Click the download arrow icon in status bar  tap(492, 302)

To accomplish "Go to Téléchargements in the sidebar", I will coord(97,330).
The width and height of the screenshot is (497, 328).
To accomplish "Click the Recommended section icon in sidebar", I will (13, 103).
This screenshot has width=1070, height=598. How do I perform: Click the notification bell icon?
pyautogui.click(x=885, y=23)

--

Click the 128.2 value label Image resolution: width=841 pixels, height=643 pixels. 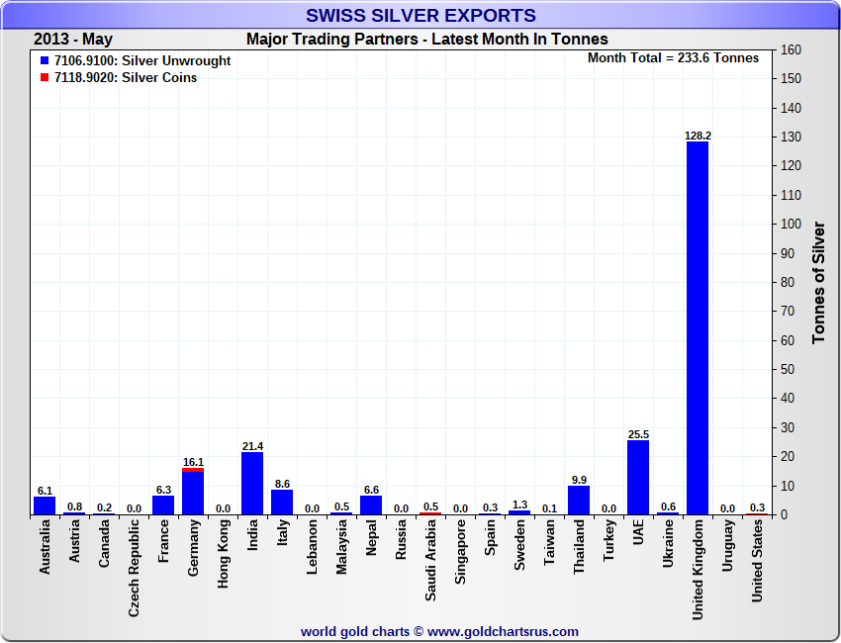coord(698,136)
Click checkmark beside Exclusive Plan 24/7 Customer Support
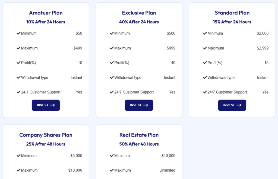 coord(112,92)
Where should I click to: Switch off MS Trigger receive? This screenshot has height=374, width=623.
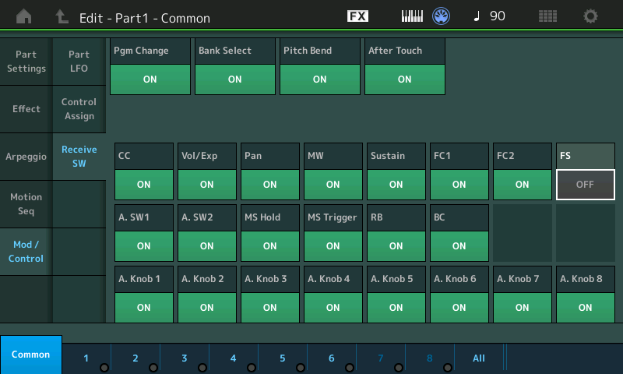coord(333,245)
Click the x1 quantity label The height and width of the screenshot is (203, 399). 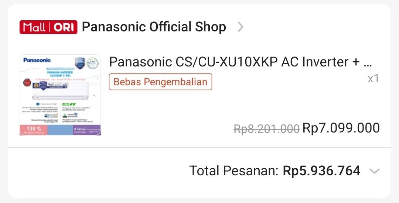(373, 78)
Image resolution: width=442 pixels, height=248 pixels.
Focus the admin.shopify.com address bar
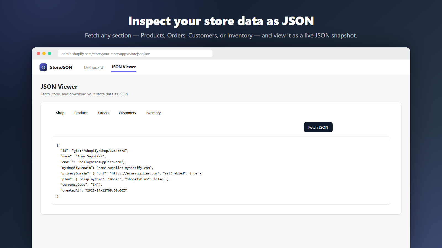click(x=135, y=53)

...

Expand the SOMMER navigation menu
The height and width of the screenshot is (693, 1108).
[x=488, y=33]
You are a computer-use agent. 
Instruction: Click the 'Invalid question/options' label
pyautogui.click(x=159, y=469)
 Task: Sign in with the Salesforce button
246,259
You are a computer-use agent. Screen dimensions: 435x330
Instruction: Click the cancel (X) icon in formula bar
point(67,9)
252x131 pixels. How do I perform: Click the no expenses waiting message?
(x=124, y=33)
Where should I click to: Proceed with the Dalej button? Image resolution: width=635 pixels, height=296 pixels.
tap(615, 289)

=== DIRECTIONS FOR THIS TASK ===
Check each line of the entries above for the word "sidebar". List the ones that have it.

=== OUTPUT OF THE TASK ===
To accomplish "Go to Téléchargements in the sidebar", I will coord(97,330).
To accomplish "Click the Recommended section icon in sidebar", I will (13, 103).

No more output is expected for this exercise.